=== What is required ===
Your output should be an exact copy of the records, with no pictures in it.

=== Task inputs ===
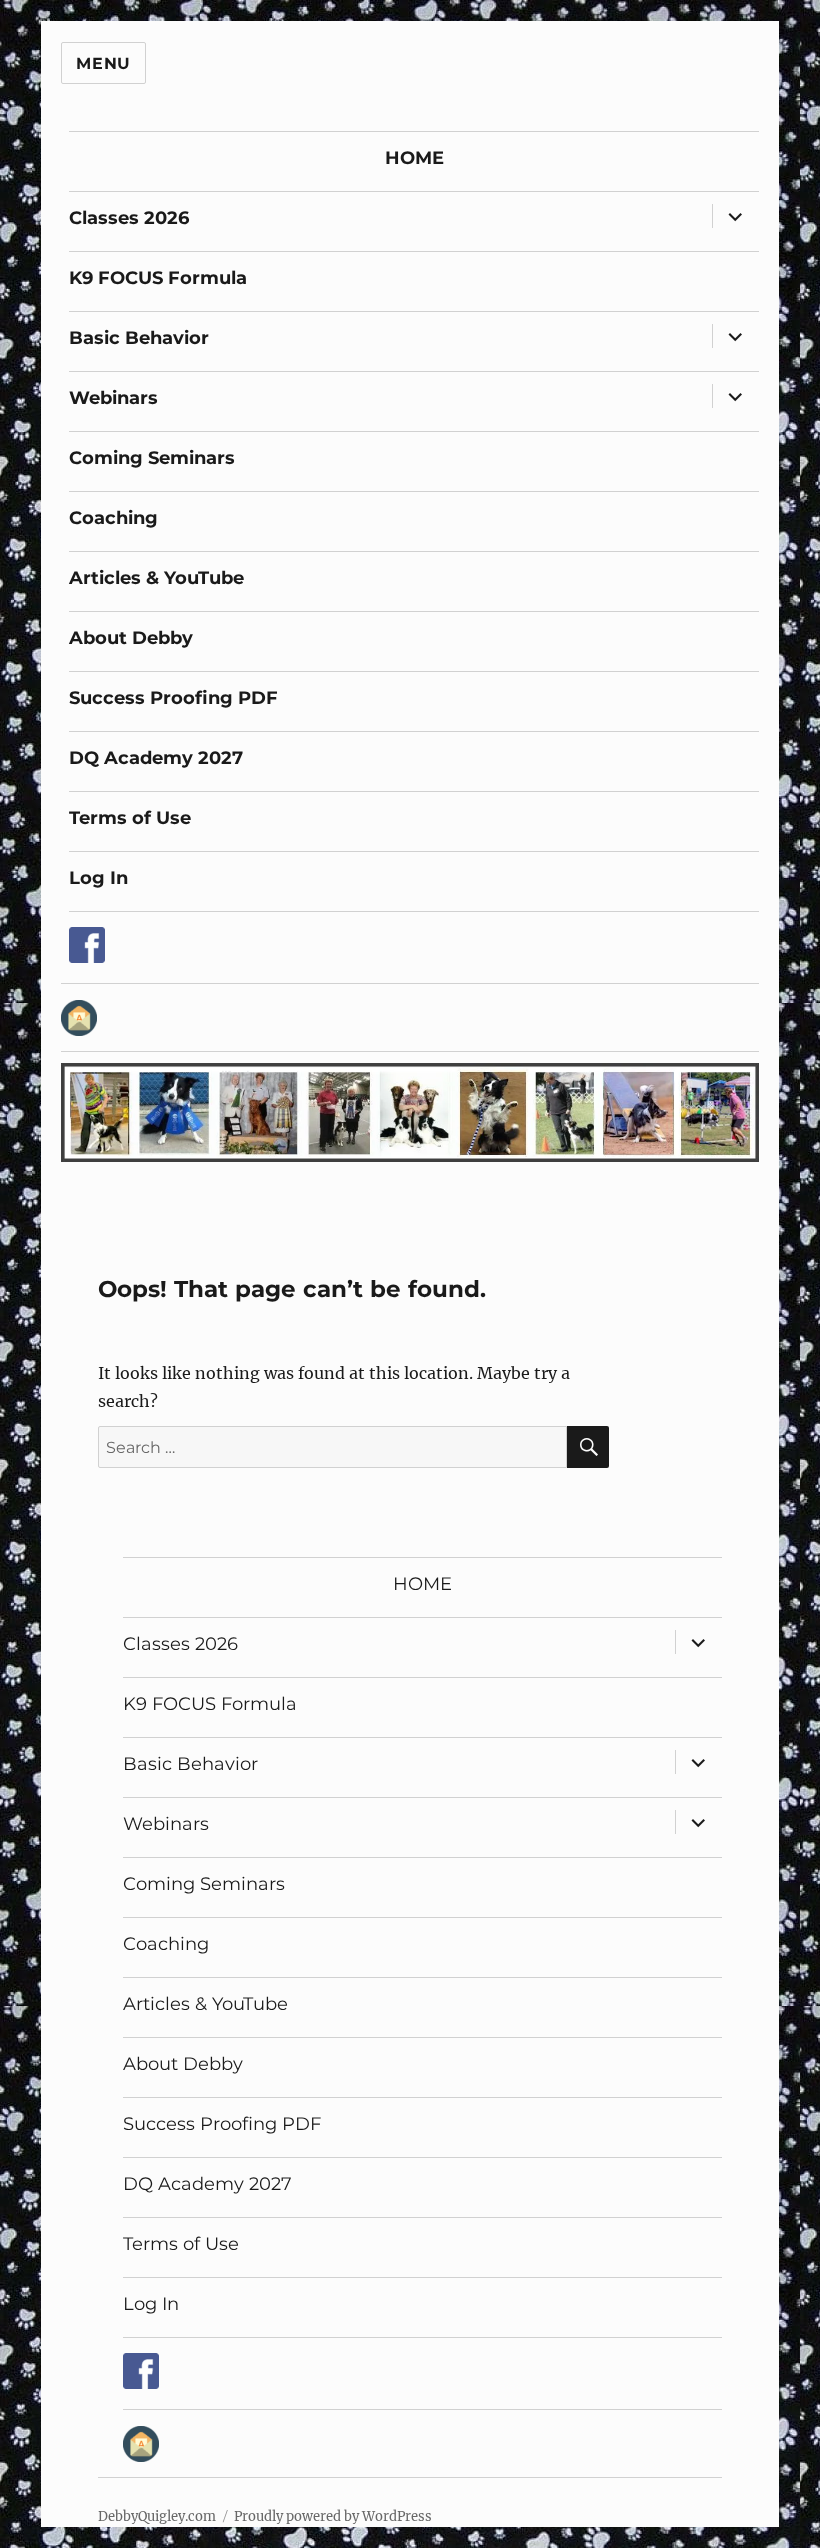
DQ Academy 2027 (156, 758)
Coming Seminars (152, 458)
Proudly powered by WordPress (333, 2516)
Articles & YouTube (156, 578)
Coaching (113, 518)
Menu (103, 63)
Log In (98, 878)
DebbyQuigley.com (157, 2516)
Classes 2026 (129, 218)
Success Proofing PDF (173, 698)
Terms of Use (130, 818)
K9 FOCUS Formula (158, 278)
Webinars (113, 398)
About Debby (131, 638)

=== Response area ===
DQ Academy 2027 (156, 758)
Coming Seminars (152, 458)
Proudly powered by WordPress (333, 2516)
Articles & YouTube (156, 578)
Coaching (113, 518)
Menu (103, 63)
Log In (98, 878)
DebbyQuigley.com (157, 2516)
Classes 2026 (129, 218)
Success Proofing PDF (173, 698)
Terms of Use (130, 818)
K9 FOCUS Formula (158, 278)
Webinars (113, 398)
About Debby (131, 638)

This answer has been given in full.